Abnormal expression of cortical cell cycle regulators underlying anxiety and depressive-like behavior in mice exposed to chronic stress

BACKGROUND: The cell cycle is a critical mechanism for proper cellular growth, development and viability. The p16(INK4a) and p21(Waf1/Cip1) are important regulators of the cell cycle progression in response to internal and external stimuli (e.g., stress). Accumulating evidence indicates that the prefrontal cortex (PFC) is particularly vulnerable to stress, where stress induces, among others, molecular and morphological alterations, reflecting behavioral changes.

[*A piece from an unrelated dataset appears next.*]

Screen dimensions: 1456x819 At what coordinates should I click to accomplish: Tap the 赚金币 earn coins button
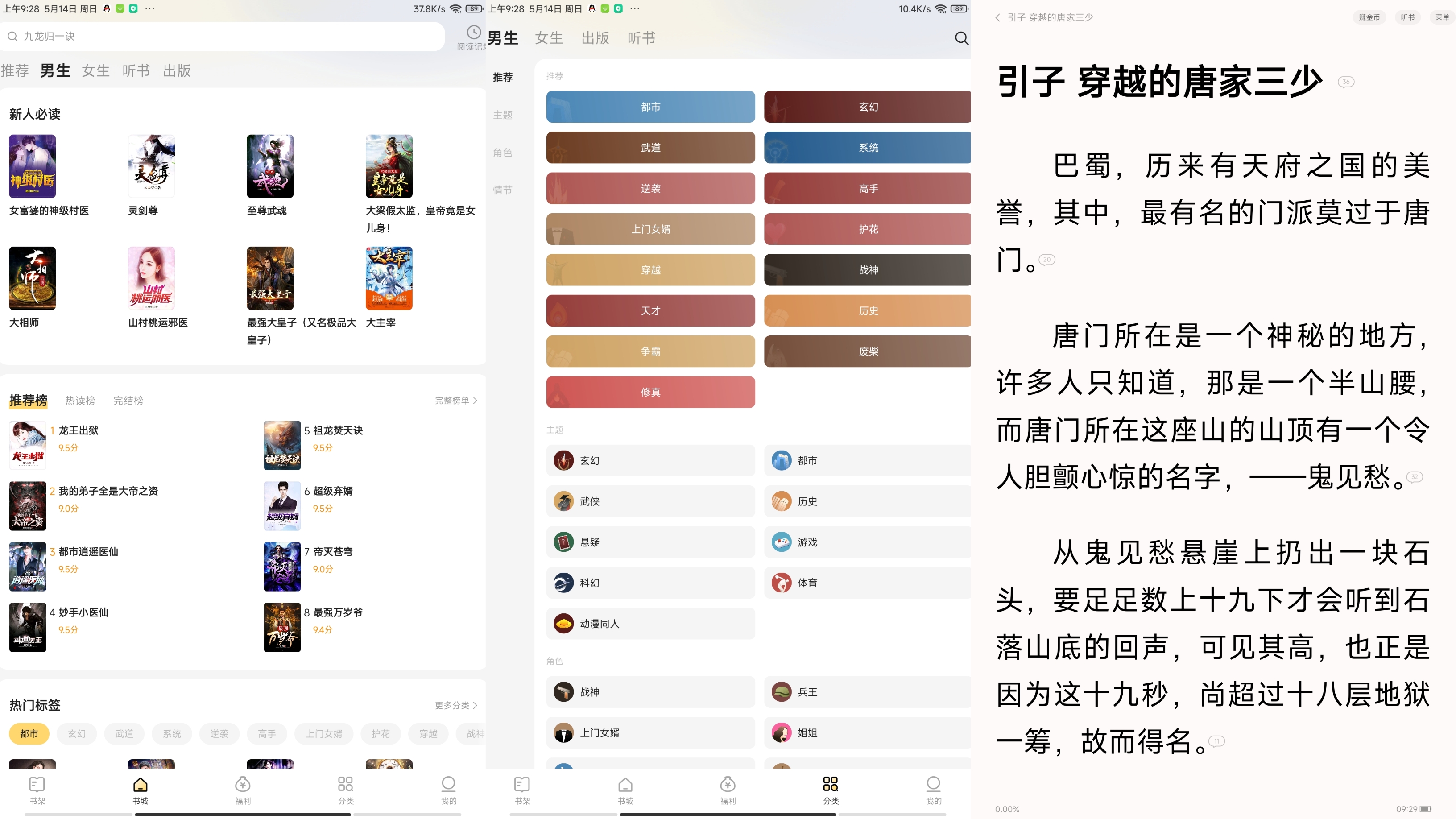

Here, we investigated if the p16(INK4a) and p21(Waf1/Cip1) expression are associated with behavioral outcomes. METHODS: Prefrontal cortex mRNA and protein levels of p16(INK4A) and p21(Waf1/Cip1) of mice (six independent groups of C57BL/6J, eight mice/group, 50% female) exposed from 0 to 35 days of chronic restraint stress (CRS) were quantified by qPCR and Western Blot, respectively. Correlation analyses were used to investigate the associations between cyclin-dependent kinase inhibitors (CKIs) expression and anxiety- and depression-like behaviors. RESULTS: Our results showed that the PFC activated the cell cycle regulation pathways mediated by both CKIs p16(INK4A) and p21(Waf1/Cip1) in mice exposed to CRS, with overall decreased mRNA expression and increased protein expression. Moreover, correlation analysis revealed that mRNA and protein levels are statistically significant correlated with anxiety and depressive-like behavior showing a greater effect in males than females. CONCLUSION: Our present study extends the existing literature providing evidence that PFC cells respond to chronic stress exposure by overexpressing CKIs. Furthermore, our findings indicated that abnormal expression of p16(INK4A) and p21(Waf1/Cip1) may significantly contribute to non-adaptive behavioral responses.